| Problem details |
Among the entries below, one line contains "Home (89, 73)" and another contains "违法和不良信息举报平台 (118, 2548)". Transcribe those two lines and every line between them, exactly.

── The input

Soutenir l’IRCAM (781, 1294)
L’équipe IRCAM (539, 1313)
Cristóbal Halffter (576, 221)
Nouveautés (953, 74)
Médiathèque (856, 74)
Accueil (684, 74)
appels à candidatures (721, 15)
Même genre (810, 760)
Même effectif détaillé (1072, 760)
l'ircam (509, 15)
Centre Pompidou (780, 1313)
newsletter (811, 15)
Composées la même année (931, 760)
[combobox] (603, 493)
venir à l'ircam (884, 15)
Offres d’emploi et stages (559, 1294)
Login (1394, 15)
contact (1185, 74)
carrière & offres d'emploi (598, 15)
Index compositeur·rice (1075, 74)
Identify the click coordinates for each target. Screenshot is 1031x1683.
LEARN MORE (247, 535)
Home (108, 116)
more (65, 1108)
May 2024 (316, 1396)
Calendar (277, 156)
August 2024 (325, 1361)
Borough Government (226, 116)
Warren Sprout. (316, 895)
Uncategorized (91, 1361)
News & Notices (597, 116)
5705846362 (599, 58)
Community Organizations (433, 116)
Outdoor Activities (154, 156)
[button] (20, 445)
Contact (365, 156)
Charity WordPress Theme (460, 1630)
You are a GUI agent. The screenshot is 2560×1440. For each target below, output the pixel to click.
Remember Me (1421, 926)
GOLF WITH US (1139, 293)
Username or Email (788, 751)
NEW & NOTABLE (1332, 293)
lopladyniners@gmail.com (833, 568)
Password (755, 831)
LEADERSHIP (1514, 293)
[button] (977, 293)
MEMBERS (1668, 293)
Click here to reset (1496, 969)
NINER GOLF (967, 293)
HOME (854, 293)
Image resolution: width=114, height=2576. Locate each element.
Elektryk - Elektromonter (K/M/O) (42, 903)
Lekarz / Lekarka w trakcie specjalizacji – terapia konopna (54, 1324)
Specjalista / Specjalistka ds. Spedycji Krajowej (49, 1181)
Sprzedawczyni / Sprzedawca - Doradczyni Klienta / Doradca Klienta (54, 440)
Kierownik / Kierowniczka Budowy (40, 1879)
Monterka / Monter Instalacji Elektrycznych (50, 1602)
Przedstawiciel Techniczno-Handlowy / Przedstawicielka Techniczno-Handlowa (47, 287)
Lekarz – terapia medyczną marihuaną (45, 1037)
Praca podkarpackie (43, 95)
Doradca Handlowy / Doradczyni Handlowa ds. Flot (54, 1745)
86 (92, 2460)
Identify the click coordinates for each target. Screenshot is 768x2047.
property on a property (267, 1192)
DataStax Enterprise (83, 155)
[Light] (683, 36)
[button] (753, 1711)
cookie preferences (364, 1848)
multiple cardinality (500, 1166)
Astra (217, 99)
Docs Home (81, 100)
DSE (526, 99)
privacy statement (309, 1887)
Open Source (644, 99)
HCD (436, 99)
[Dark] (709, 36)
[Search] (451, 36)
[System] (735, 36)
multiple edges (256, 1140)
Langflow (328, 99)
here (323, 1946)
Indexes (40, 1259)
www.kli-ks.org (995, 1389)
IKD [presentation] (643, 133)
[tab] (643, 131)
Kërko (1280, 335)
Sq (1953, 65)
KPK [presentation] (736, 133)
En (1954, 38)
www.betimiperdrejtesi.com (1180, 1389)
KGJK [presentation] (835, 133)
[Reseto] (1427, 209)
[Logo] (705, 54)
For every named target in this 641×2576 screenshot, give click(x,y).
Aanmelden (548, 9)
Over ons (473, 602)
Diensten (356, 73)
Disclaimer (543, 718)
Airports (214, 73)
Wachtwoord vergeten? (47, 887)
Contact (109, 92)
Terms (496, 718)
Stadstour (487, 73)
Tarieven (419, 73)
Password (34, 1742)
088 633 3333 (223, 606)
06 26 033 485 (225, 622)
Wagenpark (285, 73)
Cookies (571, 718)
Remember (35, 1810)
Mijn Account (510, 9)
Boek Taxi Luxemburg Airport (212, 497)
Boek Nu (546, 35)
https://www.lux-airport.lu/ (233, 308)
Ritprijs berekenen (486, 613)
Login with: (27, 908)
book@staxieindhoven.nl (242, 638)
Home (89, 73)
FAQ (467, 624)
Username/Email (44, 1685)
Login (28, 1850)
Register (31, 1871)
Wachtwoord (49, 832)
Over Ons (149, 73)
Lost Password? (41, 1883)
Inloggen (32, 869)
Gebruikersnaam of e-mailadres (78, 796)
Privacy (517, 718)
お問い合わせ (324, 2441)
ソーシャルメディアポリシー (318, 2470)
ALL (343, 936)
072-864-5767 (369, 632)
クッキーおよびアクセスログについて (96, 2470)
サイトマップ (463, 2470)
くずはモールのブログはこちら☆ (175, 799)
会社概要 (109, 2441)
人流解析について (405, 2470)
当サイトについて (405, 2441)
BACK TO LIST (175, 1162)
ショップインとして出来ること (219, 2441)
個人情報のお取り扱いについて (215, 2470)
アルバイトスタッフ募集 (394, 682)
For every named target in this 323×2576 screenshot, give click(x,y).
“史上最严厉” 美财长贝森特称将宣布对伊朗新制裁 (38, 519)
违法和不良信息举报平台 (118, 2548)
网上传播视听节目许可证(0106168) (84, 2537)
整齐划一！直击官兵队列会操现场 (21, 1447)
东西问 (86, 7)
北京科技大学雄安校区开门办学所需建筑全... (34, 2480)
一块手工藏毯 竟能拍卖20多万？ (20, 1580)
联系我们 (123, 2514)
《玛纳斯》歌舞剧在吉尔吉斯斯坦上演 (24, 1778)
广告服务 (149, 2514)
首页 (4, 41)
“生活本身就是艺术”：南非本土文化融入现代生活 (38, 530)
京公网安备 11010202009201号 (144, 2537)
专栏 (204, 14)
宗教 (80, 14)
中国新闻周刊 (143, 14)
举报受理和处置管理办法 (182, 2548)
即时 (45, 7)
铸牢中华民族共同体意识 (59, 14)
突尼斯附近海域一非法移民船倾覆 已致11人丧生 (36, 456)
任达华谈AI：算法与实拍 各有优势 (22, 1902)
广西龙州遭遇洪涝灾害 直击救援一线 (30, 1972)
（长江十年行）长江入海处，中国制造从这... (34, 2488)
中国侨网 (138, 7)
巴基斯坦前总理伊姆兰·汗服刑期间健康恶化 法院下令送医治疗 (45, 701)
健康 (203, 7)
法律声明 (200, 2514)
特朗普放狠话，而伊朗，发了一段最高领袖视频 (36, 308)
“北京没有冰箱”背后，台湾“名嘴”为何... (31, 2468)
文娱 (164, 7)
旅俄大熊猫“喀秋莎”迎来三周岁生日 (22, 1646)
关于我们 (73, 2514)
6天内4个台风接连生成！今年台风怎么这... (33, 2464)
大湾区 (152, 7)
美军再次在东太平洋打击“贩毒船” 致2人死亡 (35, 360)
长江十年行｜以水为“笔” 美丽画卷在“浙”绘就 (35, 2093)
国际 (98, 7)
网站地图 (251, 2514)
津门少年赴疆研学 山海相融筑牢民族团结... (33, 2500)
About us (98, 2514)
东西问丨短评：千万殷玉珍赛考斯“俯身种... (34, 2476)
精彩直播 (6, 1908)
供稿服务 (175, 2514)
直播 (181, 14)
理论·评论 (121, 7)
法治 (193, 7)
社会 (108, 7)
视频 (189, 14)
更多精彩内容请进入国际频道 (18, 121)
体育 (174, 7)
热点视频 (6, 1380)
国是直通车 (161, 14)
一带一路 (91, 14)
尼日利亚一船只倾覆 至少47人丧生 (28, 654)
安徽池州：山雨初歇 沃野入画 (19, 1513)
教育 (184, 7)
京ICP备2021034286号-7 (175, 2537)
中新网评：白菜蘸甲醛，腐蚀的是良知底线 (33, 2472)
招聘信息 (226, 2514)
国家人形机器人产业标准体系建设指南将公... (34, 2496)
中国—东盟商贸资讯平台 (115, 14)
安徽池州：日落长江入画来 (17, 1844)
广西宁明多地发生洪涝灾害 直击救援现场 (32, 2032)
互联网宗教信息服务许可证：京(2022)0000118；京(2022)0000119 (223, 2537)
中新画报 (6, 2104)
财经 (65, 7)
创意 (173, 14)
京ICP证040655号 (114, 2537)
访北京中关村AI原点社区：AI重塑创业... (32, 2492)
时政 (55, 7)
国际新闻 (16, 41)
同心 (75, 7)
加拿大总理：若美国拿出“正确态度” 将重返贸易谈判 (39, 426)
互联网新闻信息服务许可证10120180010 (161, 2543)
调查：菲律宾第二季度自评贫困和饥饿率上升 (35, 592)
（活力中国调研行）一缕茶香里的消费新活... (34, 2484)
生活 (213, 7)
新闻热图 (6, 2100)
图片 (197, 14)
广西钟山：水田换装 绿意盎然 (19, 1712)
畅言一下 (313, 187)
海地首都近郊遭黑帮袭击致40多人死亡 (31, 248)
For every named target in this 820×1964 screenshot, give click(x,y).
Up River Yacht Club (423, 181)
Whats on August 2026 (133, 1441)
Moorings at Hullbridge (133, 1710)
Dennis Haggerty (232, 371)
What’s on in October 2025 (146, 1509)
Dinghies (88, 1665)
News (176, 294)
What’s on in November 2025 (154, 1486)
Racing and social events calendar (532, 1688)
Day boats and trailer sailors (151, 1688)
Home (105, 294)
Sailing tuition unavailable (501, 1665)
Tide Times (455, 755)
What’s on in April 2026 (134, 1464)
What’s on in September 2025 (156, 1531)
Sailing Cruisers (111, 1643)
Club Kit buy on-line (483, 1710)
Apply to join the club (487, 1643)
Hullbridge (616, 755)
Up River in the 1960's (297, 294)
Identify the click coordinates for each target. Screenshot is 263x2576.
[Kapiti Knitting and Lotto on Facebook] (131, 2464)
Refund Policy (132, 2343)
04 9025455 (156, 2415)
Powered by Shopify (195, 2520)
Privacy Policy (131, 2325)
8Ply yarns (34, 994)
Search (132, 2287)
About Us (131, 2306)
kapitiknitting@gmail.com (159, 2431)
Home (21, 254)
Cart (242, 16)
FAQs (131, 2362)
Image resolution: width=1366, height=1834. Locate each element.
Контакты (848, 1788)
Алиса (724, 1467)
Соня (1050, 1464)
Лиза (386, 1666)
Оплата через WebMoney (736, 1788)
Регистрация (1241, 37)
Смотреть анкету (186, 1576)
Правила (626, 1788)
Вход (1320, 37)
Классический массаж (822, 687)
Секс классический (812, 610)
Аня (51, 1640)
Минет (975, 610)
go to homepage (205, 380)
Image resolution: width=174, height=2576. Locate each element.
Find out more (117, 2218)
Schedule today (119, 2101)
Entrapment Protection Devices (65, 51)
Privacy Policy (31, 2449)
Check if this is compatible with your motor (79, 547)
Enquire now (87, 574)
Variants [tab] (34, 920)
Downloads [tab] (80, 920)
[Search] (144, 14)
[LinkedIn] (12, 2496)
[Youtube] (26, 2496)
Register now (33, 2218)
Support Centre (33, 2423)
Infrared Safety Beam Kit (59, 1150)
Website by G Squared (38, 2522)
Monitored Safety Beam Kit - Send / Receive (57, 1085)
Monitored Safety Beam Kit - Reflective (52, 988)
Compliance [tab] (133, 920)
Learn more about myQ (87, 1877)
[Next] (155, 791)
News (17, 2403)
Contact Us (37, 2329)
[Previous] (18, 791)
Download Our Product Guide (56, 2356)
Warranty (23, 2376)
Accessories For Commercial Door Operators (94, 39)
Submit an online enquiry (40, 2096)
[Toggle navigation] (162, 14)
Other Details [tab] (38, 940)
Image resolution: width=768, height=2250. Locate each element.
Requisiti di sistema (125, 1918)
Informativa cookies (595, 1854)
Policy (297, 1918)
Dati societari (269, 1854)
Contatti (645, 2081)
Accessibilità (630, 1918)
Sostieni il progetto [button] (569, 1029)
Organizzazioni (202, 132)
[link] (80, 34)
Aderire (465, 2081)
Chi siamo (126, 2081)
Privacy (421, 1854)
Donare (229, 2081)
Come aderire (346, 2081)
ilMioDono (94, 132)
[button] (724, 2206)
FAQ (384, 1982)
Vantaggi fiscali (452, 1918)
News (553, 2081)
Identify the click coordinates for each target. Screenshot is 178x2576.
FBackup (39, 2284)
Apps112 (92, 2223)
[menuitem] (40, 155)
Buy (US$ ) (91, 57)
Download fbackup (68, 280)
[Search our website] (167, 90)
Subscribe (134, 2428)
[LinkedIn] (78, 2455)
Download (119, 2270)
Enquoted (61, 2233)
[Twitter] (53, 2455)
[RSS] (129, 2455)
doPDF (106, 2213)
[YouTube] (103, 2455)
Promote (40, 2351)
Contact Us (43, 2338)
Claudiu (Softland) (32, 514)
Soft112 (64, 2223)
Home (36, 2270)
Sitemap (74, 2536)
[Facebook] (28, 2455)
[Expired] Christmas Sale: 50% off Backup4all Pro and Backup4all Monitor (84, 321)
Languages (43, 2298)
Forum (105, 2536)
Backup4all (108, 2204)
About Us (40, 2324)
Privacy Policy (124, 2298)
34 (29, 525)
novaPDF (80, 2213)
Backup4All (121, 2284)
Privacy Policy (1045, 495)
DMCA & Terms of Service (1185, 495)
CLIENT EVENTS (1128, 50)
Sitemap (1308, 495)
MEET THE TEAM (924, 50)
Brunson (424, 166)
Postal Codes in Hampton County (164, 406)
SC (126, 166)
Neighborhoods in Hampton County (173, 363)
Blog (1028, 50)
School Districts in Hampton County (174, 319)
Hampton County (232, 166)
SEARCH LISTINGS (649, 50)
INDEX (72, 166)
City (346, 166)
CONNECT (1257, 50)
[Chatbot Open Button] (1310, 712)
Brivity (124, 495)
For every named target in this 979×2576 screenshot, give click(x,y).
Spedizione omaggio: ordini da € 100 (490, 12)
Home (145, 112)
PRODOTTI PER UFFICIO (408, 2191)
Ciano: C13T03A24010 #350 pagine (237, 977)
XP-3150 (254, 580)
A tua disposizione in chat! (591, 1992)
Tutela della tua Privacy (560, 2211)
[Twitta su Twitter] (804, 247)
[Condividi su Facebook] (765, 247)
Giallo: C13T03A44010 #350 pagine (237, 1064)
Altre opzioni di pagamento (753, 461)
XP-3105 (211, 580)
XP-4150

────

| The answer |
Home (89, 73)
FAQ (467, 624)
Username/Email (44, 1685)
Login (28, 1850)
Register (31, 1871)
Wachtwoord (49, 832)
Over Ons (149, 73)
Lost Password? (41, 1883)
Inloggen (32, 869)
Gebruikersnaam of e-mailadres (78, 796)
Privacy (517, 718)
お問い合わせ (324, 2441)
ソーシャルメディアポリシー (318, 2470)
ALL (343, 936)
072-864-5767 (369, 632)
クッキーおよびアクセスログについて (96, 2470)
サイトマップ (463, 2470)
くずはモールのブログはこちら☆ (175, 799)
会社概要 (109, 2441)
人流解析について (405, 2470)
当サイトについて (405, 2441)
BACK TO LIST (175, 1162)
ショップインとして出来ること (219, 2441)
個人情報のお取り扱いについて (215, 2470)
アルバイトスタッフ募集 (394, 682)
For every named target in this 323×2576 screenshot, give click(x,y).
“史上最严厉” 美财长贝森特称将宣布对伊朗新制裁 (38, 519)
违法和不良信息举报平台 (118, 2548)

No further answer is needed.